# Entries shown
--

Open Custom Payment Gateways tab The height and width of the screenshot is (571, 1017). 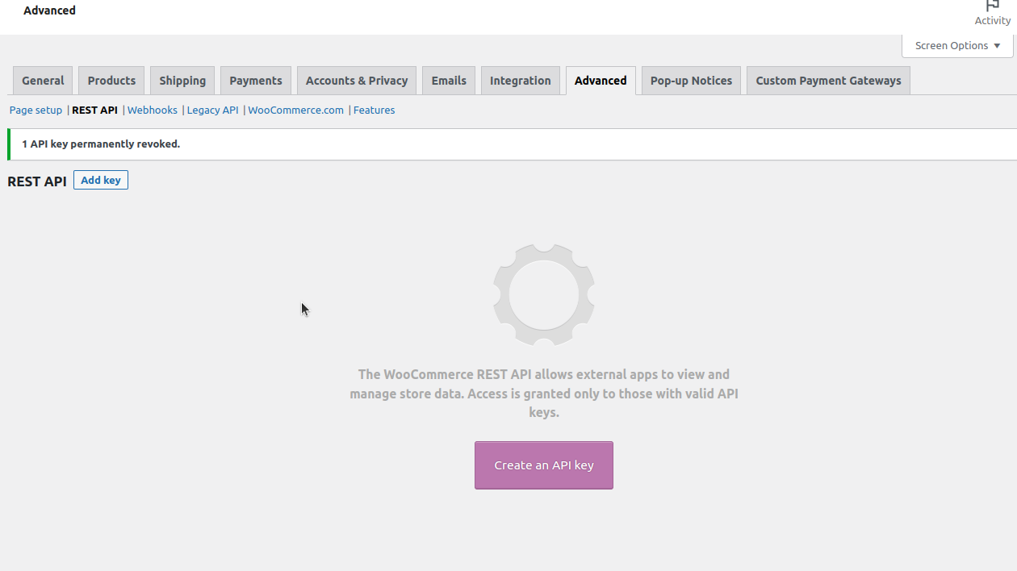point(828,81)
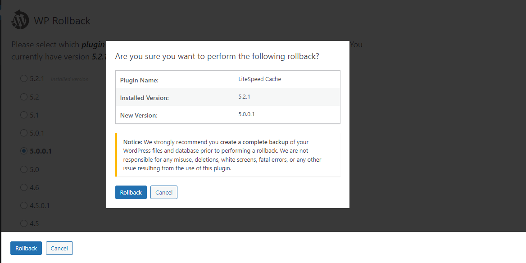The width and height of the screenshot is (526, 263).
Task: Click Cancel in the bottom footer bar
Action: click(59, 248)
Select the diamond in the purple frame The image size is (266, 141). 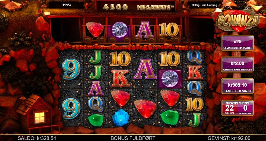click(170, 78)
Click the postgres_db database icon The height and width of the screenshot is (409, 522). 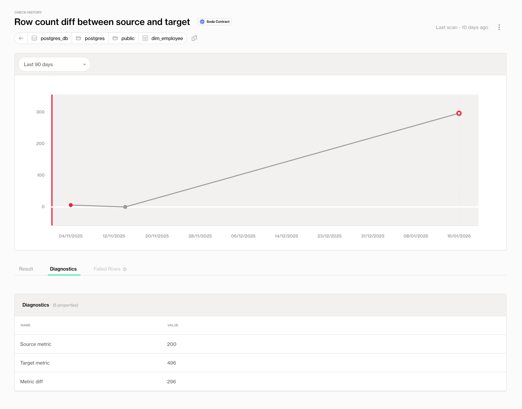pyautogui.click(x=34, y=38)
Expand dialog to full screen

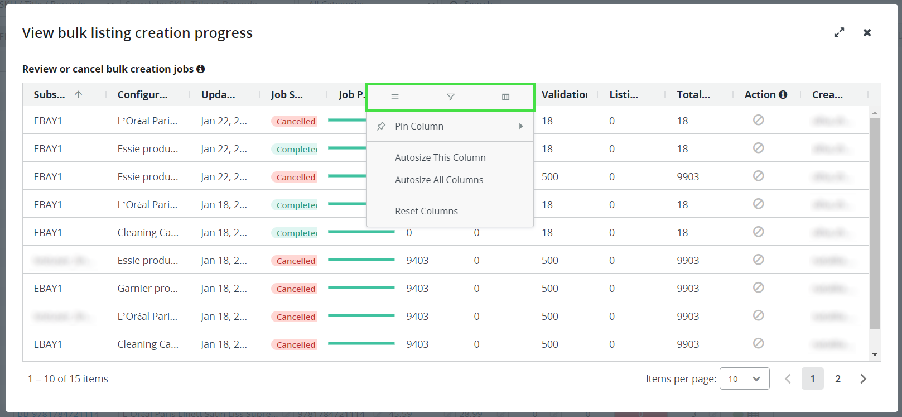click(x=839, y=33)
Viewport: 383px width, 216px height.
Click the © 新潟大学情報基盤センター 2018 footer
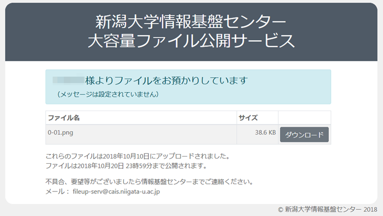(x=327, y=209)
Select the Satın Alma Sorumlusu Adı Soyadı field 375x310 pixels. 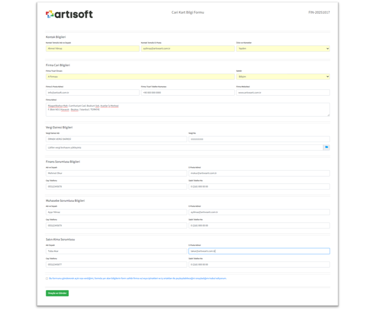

--

Without the pictures, transcribe exactly the lines above from the one containing "Expand dialog to full screen" through the last.

# Solution
Expand dialog to full screen

click(x=839, y=33)
Viewport: 383px width, 216px height.
Click the © 新潟大学情報基盤センター 2018 footer
(x=327, y=209)
Select the Satın Alma Sorumlusu Adı Soyadı field 375x310 pixels. 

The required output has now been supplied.